Wednesday, January 13, 2010

More Leg Hold Trap Injuries, Red-tailed Hawk, Great-horned Owl

It has been a whirlwind of a few days here at REGI. I have several lectures coming up starting tomorrow, the education team is busy with school programs and the rehabilitation team is also busy with some awful new cases.

( Photo: This adult Great-horned Owl was caught in a leg hold trap. He voiced his opinion about that loudly and often today as we tending his injury.)

( Photo: The toe of the Great-horned Owl was caught in a leg hold trap meant for a coyote. A large trap, it did some real damage to the toe. Notice the swelling of the digit due to crushing of the bone and tissue. Owls need all of their talons to be in working order to hunt adequately. We hope this one can recover and be released again. But, he will miss breeding season this year. )

Sadly, we have had even more leg hold trap injuries. They are not for the faint of heart, but it is something we deal with often. Stop here if you don't want to see some awful stuff.

( Photo: This beautiful adult Red-tailed Hawk was trapped in a jaw leg hold trap likely meant for a Coyote, Bobcat or Muskrat. )

I think the only way to discourage this careless activity is for everyday people to see what happens way to often to protected "non-target_ species. People tell me that we must " get used to it", but you never do. The Red-tailed Hawk in these photos was obviously "released" from the trap by a human. He was then left to starve since he was unable to hunt. The injury occurred at least a week before he was found and brought to our clinic. I cannot even fathom the pain he was in for that time. He was humanely euthanized upon arrival at REGI. You also never get "used" to that.

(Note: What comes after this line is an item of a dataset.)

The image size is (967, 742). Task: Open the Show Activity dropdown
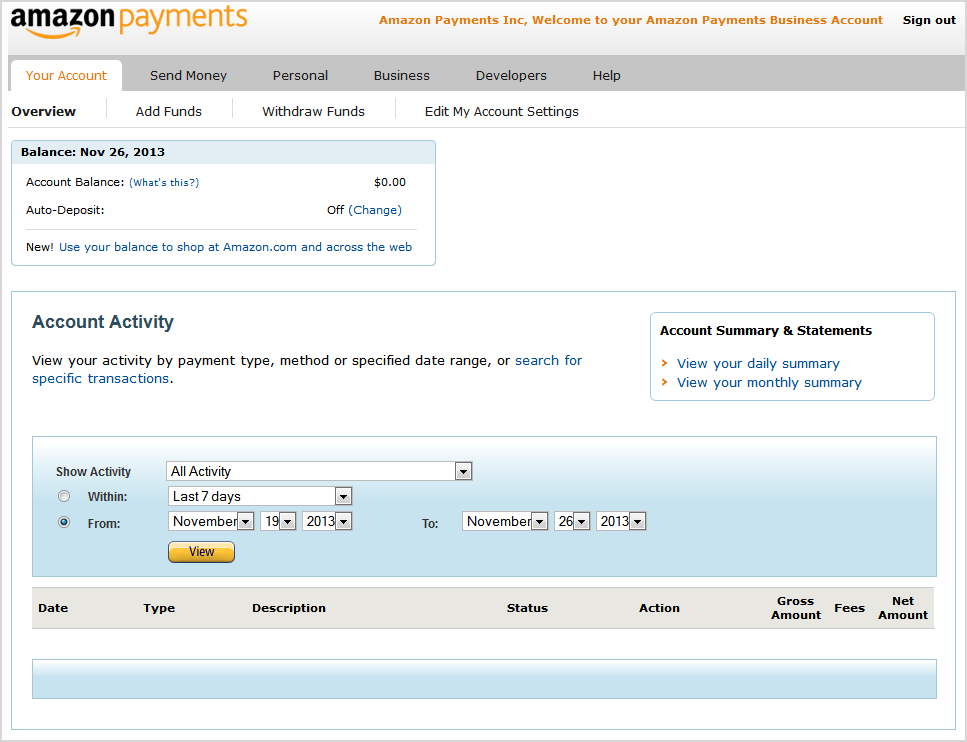coord(319,471)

( Photo: Leg hold trap injuries are brutal. This leg and the life of the bird, could not be saved as the foot had lost circulation days before the bird was brought into REGI.)

These injuries were "accidental" as the raptors are non-target species. They were likely legally set traps. Trappers have to be aware of "non-target wildlife" when they place traps. Sadly many appear to not have that knowledge.

But enough about my day. :( We hope for a brighter tomorrow.

Please remember the people in Haiti tonight, as I will. They have a struggle ahead that we can only imagine, after the tragic earthquake yesterday.